> **Task requirements**
Rewrite all of the material below, replacing each "chevron" with "arrow" and keeping everything else the same.

-- Start Supplied data --

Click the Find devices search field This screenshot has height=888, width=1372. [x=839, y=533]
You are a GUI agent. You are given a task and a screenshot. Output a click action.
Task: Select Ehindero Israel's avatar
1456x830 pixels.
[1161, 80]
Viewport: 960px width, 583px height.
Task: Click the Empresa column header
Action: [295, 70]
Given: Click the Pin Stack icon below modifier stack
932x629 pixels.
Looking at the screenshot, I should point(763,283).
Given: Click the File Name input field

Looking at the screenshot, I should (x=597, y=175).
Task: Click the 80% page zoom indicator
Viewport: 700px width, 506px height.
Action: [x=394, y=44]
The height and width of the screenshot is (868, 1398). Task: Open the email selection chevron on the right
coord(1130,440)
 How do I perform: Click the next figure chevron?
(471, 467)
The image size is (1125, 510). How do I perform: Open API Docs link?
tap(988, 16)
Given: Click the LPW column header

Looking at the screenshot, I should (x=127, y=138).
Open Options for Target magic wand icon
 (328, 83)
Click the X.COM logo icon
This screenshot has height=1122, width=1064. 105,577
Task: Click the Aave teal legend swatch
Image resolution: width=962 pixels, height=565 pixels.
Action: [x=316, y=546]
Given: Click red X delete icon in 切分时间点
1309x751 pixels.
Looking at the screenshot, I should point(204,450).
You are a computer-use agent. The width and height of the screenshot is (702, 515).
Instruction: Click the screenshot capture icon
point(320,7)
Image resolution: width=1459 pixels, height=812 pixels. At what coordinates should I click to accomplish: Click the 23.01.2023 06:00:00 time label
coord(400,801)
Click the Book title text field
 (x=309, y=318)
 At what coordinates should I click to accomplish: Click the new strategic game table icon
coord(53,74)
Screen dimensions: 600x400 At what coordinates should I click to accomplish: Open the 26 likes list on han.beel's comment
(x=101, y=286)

-- End Supplied data --

> **Complete response**
Click the Find devices search field This screenshot has height=888, width=1372. [x=839, y=533]
You are a GUI agent. You are given a task and a screenshot. Output a click action.
Task: Select Ehindero Israel's avatar
1456x830 pixels.
[1161, 80]
Viewport: 960px width, 583px height.
Task: Click the Empresa column header
Action: [295, 70]
Given: Click the Pin Stack icon below modifier stack
932x629 pixels.
Looking at the screenshot, I should point(763,283).
Given: Click the File Name input field

Looking at the screenshot, I should (x=597, y=175).
Task: Click the 80% page zoom indicator
Viewport: 700px width, 506px height.
Action: [x=394, y=44]
The height and width of the screenshot is (868, 1398). Task: Open the email selection arrow on the right
coord(1130,440)
 How do I perform: Click the next figure arrow?
(471, 467)
The image size is (1125, 510). How do I perform: Open API Docs link?
tap(988, 16)
Given: Click the LPW column header

Looking at the screenshot, I should (x=127, y=138).
Open Options for Target magic wand icon
 (328, 83)
Click the X.COM logo icon
This screenshot has height=1122, width=1064. 105,577
Task: Click the Aave teal legend swatch
Image resolution: width=962 pixels, height=565 pixels.
Action: [x=316, y=546]
Given: Click red X delete icon in 切分时间点
1309x751 pixels.
Looking at the screenshot, I should point(204,450).
You are a computer-use agent. The width and height of the screenshot is (702, 515).
Instruction: Click the screenshot capture icon
point(320,7)
Image resolution: width=1459 pixels, height=812 pixels. At what coordinates should I click to accomplish: Click the 23.01.2023 06:00:00 time label
coord(400,801)
Click the Book title text field
 (x=309, y=318)
 At what coordinates should I click to accomplish: Click the new strategic game table icon
coord(53,74)
Screen dimensions: 600x400 At what coordinates should I click to accomplish: Open the 26 likes list on han.beel's comment
(x=101, y=286)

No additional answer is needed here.